------ RECORDED DATA
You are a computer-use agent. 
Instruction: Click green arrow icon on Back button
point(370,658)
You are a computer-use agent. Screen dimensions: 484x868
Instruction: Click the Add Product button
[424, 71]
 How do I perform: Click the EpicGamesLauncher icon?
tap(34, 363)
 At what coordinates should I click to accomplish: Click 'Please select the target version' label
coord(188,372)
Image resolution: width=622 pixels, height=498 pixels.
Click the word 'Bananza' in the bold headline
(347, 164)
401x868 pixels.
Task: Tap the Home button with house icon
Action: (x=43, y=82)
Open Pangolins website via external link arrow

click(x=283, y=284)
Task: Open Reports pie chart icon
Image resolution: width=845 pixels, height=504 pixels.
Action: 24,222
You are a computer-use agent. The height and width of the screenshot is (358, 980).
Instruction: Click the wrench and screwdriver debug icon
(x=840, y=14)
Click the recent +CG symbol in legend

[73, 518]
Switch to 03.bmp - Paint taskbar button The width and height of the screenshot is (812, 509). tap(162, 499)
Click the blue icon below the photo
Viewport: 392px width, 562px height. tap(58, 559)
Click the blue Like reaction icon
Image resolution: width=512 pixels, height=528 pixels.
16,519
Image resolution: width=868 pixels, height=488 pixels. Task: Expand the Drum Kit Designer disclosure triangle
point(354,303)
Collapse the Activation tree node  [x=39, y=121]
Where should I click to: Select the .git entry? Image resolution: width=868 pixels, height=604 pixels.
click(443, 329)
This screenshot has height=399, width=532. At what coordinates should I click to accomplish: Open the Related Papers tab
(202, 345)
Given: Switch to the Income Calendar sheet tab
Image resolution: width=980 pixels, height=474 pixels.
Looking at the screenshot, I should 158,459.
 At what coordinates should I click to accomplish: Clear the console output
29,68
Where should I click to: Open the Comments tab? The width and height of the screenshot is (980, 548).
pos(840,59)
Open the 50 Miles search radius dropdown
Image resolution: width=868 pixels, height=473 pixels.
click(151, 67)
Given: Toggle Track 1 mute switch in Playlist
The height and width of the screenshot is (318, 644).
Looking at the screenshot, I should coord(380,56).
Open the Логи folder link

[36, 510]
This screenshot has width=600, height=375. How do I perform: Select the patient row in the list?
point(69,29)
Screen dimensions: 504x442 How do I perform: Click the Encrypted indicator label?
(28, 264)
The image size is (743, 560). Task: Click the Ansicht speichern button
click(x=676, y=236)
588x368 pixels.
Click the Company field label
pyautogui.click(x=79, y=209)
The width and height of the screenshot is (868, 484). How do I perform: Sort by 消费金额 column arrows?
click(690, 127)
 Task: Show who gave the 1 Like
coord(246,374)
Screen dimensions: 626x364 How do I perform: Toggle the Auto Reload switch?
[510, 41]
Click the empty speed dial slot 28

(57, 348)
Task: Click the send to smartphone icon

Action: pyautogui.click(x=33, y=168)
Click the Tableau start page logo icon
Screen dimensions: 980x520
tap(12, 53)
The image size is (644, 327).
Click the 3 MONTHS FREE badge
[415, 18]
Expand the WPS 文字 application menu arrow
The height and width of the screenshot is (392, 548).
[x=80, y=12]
------------
EXERCISE PROMPT: Using the entries above, find all lines with "agent". Copy them.

RESPONSE:
You are a computer-use agent. 
You are a computer-use agent. Screen dimensions: 484x868
You are a computer-use agent. The height and width of the screenshot is (358, 980).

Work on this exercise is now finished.